As I gazed at the house, with stars in my eyes, I could almost see the white picket fence and the rose-covered trellis. What everyone else saw was the sign on the door that said, “CONDEMNED BY THE BOARD OF HEALTH!”
The house had been abandoned for years. All the pipes had frozen and burst, the toilets were cracked and there were piles of trash left behind by the tenants, when it had been illegally converted into a three family apartment building. But I saw the potential, and what people call ‘good bones’ and we bought it. As soon as we had one sink and one toilet working, we moved in. It was June so we didn’t have to worry about having no heat.
Since we didn’t have the luxury of living somewhere else during construction, I pitched a tent in the corner of one room for Nick to play in, so he would be protected from falling plaster as I proceeded to dig in and bring the house back to its former glory.

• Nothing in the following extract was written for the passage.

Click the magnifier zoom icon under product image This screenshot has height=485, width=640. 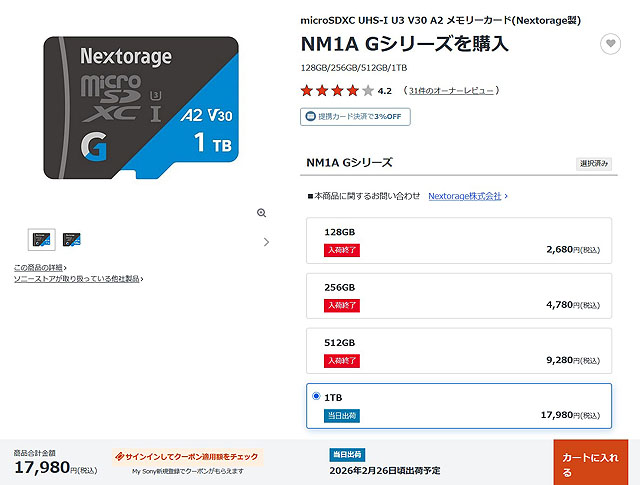(262, 213)
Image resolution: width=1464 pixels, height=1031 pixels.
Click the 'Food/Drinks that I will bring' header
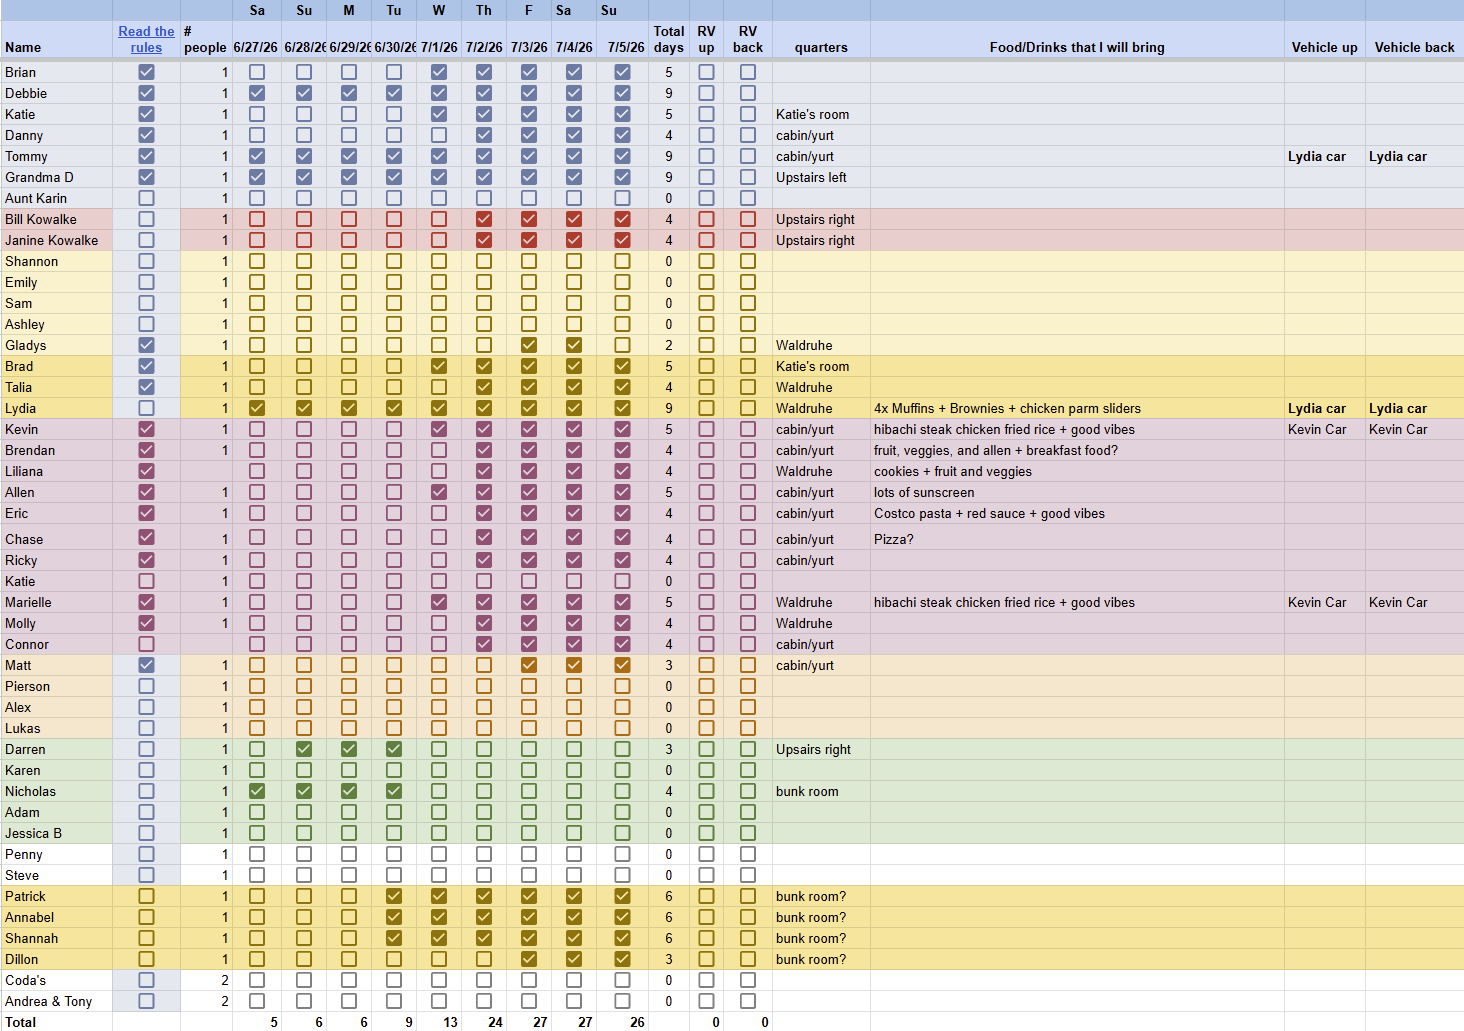tap(1077, 47)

If you’re a fan of some of the popular home decorating shows television then what I’m about to tell you will either ruin the shows for you, or make you a bit less jealous of the clients!I won’t mention the shows by name, but one show, which is my favorite, has the hosts showing the potential homeowners three houses from which to choose. People who have been actual clients on the show have reported that they had to already be under contract on a home in order to be considered for the show. They show the clients other homes, sometimes touring friend’s houses, which aren’t even for sale, but they already have one, which is then sent to the design team for the transformation.This doesn’t spoil the show for me at all, because I’m just in it for the reveal. I often record the shows and then watch the reveal over and over again, pausing it to take it all in.
The transformations are so incredible, and it’s all accomplished in forty one tightly edited minutes!
The after shots are so inspiring, but the reality in this reality show is that the clients don’t get to keep the furniture and accessories, which are just being used to stage the house for the show. They have to move their own stuff in when that stuff is moved back into the warehouse. If you watch these shows as carefully as I do, you will often see some of the same pieces are used in multiple episodes.
On another show a former client reported that the contractors involved in renovating the home were terrible. She said that once the reveal was done and the cameras were off, there were cracked walls, unfinished electrical work and floors which buckled a week after they were installed., and that trying to get the problems resolved through the network was a huge hassle.
It’s all a facade. It’s the illusion that the process of finding a house and transforming it into your Dream Home is one of ease and within your grasp. We want the fantasy , the forty-two minute transformation, with no paperwork, headaches or sleepless nights .
Since the majority of us don’t have a construction crew in our back pocket, the reality is that it takes months, or even years, to complete a renovation project. Some of the houses I purchased were done in under a year, but that was with the intention of selling them to move on to another home. One was a fifteen year project, which probably never would have gotten done if it weren’t for the sad circumstances which made it time to move on.